I powered off the Cisco router and powered it back on.
Unfortunately the same issue occurs and I have had to set OFP to "Allow Most".
My work laptop (without OFP) can connect fine through the LAN port of the Cisco router.

So it seems that in either mode on the superhub I get the same issue. At least now the superhub is in 'pass-through' or 'modem only' mode.

I switched back to "Rules Wizard" just for a minute and checked the Packet.log.
It flooded with loads of "Packet to closed port".
I recognise some as UDP connections trying to get to the VirginMedia DNS servers. (194.168.4.100 & 194.168.8.100)
Some to the Cisco router on the local subnet xxx.xxx.xxx.1
Then some broadcast message inbound from the Cisco router was blocked too.
and a handlefull of the odd external addresses that I do not recognise.

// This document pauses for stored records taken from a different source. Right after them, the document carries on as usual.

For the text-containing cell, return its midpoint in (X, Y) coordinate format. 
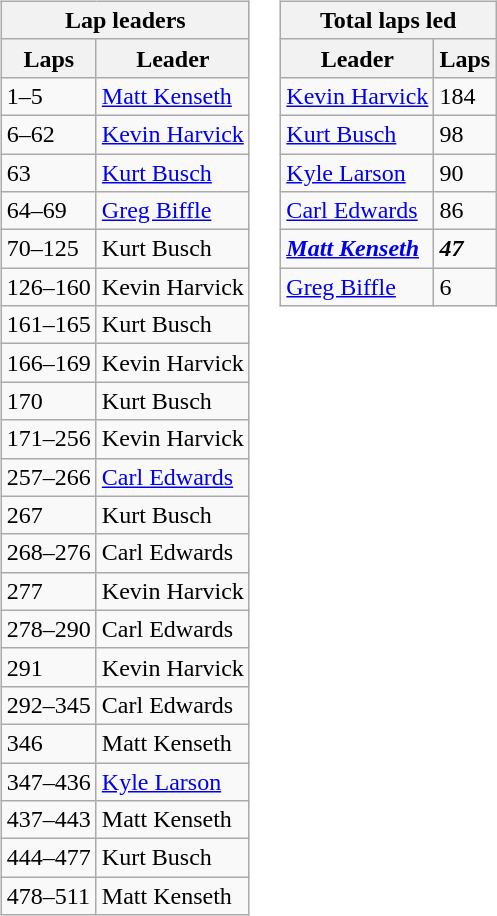
347–436 (48, 781)
6–62 (48, 134)
161–165 (48, 325)
170 (48, 401)
1–5 (48, 96)
268–276 (48, 553)
184 (465, 96)
63 (48, 173)
257–266 (48, 477)
47 (465, 249)
Lap leaders (125, 20)
277 (48, 591)
291 (48, 667)
64–69 (48, 211)
444–477 (48, 858)
346 (48, 743)
437–443 (48, 820)
86 (465, 211)
Total laps led (388, 20)
90 (465, 173)
166–169 (48, 363)
171–256 (48, 439)
126–160 (48, 287)
6 (465, 287)
292–345 (48, 705)
98 (465, 134)
70–125 (48, 249)
278–290 (48, 629)
267 (48, 515)
478–511 (48, 896)
Extract the [x, y] coordinate from the center of the cell holding the provided text.  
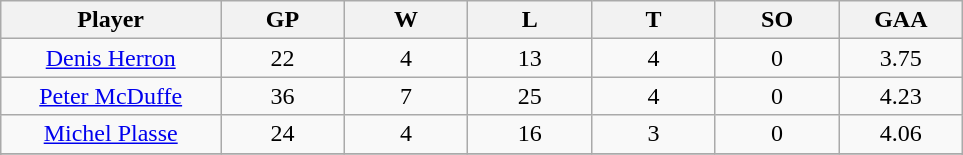
25 [530, 96]
16 [530, 134]
7 [406, 96]
T [654, 20]
4.23 [901, 96]
GP [283, 20]
36 [283, 96]
W [406, 20]
Player [111, 20]
Michel Plasse [111, 134]
24 [283, 134]
13 [530, 58]
GAA [901, 20]
3.75 [901, 58]
3 [654, 134]
22 [283, 58]
L [530, 20]
Peter McDuffe [111, 96]
Denis Herron [111, 58]
SO [777, 20]
4.06 [901, 134]
Provide the [x, y] coordinate of the cell's center where the given text is located.  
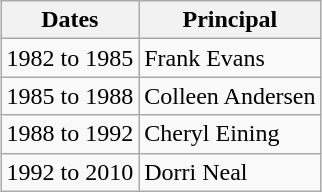
Dates [70, 20]
1982 to 1985 [70, 58]
Dorri Neal [230, 172]
1992 to 2010 [70, 172]
Principal [230, 20]
Colleen Andersen [230, 96]
Cheryl Eining [230, 134]
Frank Evans [230, 58]
1988 to 1992 [70, 134]
1985 to 1988 [70, 96]
From the cell containing the given text, extract its center point as [X, Y] coordinate. 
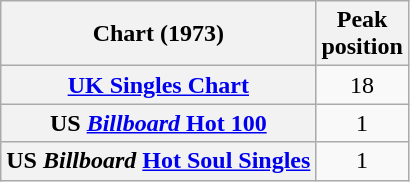
Peakposition [362, 34]
UK Singles Chart [158, 85]
US Billboard Hot 100 [158, 123]
Chart (1973) [158, 34]
18 [362, 85]
US Billboard Hot Soul Singles [158, 161]
Locate the cell with the specified text and output its (x, y) center coordinate. 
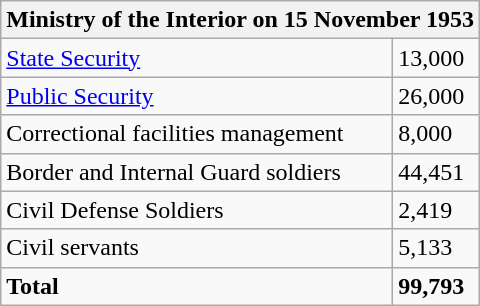
8,000 (436, 134)
State Security (197, 58)
Civil Defense Soldiers (197, 210)
13,000 (436, 58)
Total (197, 286)
Border and Internal Guard soldiers (197, 172)
44,451 (436, 172)
99,793 (436, 286)
Civil servants (197, 248)
2,419 (436, 210)
5,133 (436, 248)
Public Security (197, 96)
Correctional facilities management (197, 134)
Ministry of the Interior on 15 November 1953 (240, 20)
26,000 (436, 96)
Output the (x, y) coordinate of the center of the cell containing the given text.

I have a windows XP laptop with OFP 7.5.2 installed that works fine on wireless. I may plug that back into the LAN port on the router and go and double check the settings. But I have never had to play with OFP on the Windows XP laptop ever, it has always been a default setup, like how I installed it on Vista (64bit).

[romil]

"(194.168.4.100 & 194.168.8.100)"

That is weird. You should be seeing 192.168.0.x or 192.168.1.x. Maybe the Superhub is defective. Now that the Superhub is in pass-through mode, the cable should go to Cisco's "line-in" again. Try removing Cisco from the picture, and see if you still have Outpost problems when using only the Superhub. I'm not sure that the Superhub can be used in pass-though mode because the modem connecting to your ISP may need DHCP enabled.

[romil]

After doing some research, the Superhub can be used in the "bridge mode" with the latest firmware update. Upon further reflection of your situation, the 194.168.4.100 & 194.168.8.100 addresses may not be your problem. Since Outpost appears to be your problem, change netbios to 192.168.0.0 with a mask of 255.255.0.0, although Outpost should be detecting and adding the 192.168.4.0 or 192.168.8.0. I just noticed that your addresses started with 194. Is that a typo error?

[romil]

I see now that the addresses you posted are from Virgin Media. Can you copy & paste some of those entries. Right-click on the entry, select "Copy Log Text", then paste them to your message. I'm beginning to wonder about the safety of using cable. Disregard my last message.

[Chalky_WIS]

Well thanks for your help, but a very helpful support person from Agnitum asked me to check my "Base Filtering Engine" service.
and..... It's not there
Neither is the Windows Firewall service. And, the Windows Firewall and Security Centre components in Control Panel are both messed up.
So it appears that something, somewhere has removed these integral O\S components, that makes troubleshooting this any further rather pointless. If only Microsoft would make their O\S more modular and allow these type of components to be easier to remove and re-install. But as they don't, it looks like I will have to resort to a back-up and re-install of my O\S.